We planned our first trip to Puerto Viejo, on the Carribbean side, to coincide with the visit of my daughter, Bonnie, and my two granddaughters, Maiya and Bettie Belle. The luscious tropical resort area is a seven-hour trip from our home in Santiago de Puriscal under the best conditions. We knew it would take us longer.
Ticos love to pat our 1986 Toyota Land Cruiser as if it were a puppy and exclaim, “¡Buen caro!” Despite the admiration lavished on it, our car is parked more often in front of our mechanic’s shop than at home. To call it reliable would be like claiming it could fly.
And it’s clangorous. Nonetheless, as we began our trip, we noticed a noise that seemed to be a newcomer to the cacophony. Imagine the din an orchestra of rattles might make. “Do you hear that?” I asked, as we plowed up the worst road in Costa Rica, the one in front of our house.
Jack looked grave. He worried about making the trip through the mountains with the girls. I thought I heard him murmur something about universal joints. The scenario was fraught with possibilities I didn’t care to entertain. Instead of thinking about calamities-in-waiting, I like to imagine that everything will go as planned. But that strategy is only as good as one’s car, alas.
As we labored towards San Jose, about an hour into the trip, a bee stung me. I watched in horrible fascination as the pale skin under my forearm began to swell and throb. By the time we reached our destination, the car was limping and gasping. My arm was swollen from wrist to elbow, and had turned a livid red.
This trip was off to a decidedly inauspicious start, but at least I’d picked a winner with a two-story, three-bedroom, two-bath cottage in the jungle. In my imagination, this lodge had everything: wireless internet access, a large-screen TV, air conditioning, a pool, views of the ocean, five beds, and a gourmet kitchen.
I must have dreamed the air-conditioning, usually a must-have for me. I also conjured up the large-screen TV. We’re not a bunch of box-watchers, but we looked forward to a little entertainment at night, or in case it rained. We had wifi for about five minutes, so I didn’t dream that.

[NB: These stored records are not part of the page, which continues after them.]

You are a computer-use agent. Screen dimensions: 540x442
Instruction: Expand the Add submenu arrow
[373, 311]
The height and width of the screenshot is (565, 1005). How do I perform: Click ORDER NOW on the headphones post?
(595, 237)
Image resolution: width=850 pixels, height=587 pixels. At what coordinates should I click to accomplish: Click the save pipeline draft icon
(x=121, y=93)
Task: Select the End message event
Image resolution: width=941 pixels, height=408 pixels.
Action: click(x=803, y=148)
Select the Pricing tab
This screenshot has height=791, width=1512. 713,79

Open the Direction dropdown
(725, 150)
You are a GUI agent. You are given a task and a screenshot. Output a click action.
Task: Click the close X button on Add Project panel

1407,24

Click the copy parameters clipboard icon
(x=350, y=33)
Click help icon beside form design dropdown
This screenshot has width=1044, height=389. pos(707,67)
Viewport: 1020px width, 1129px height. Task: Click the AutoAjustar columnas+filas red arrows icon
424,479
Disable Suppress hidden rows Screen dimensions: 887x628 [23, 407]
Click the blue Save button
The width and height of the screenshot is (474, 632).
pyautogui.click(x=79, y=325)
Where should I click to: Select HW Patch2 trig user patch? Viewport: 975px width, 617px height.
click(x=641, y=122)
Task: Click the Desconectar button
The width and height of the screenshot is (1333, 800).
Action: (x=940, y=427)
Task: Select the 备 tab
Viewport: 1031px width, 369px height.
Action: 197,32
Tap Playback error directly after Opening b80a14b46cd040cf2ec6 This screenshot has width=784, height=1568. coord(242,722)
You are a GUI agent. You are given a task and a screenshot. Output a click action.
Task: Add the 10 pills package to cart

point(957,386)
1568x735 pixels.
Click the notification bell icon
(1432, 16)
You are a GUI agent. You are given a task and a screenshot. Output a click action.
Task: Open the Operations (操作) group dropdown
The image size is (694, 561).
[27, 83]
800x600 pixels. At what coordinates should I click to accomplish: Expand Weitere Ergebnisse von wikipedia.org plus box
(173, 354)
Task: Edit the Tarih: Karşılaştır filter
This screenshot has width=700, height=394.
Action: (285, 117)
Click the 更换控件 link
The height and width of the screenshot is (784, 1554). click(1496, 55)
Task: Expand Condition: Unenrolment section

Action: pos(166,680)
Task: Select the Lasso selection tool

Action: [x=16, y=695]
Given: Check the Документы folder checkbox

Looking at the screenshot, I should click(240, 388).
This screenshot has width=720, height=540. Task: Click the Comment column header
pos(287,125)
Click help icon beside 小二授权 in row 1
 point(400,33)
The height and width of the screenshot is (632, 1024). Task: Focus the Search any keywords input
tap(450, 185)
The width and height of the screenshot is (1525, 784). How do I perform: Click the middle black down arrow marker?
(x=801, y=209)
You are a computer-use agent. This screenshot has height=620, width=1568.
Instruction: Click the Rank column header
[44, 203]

We’re oblivious to holidays, so we didn’t know that Semana Santa, (the week leading up to Easter Sunday) is a huge vacation week in Costa Rica. Think Spring Break on steroids. Puerto Viejo throbbed with reggae music, pulsed with people. Cars cluttered every inch of space on the narrow road through town. We wondered if we could have picked a worse time to vacation.
Happily, a friend located a mechanic who fixed the universal joints in the Toyota and didn’t require that we leave the baby with him in payment. I found the doctor’s office easily. It was the building with a giant sign announcing “worm-bite specialist.” He fixed me up for 160 bucks, which is high by Costa Rican standards, but he softened the blow by telling me how much if would have cost if he’d made a house call. ($400)
By Sunday, the teeming masses had gone, and Puerto Viejo turned into the sleepy little town we’d heard so much about. We enjoyed the rest of the week, and made it home over the mountains, albeit it slowly and cautiously.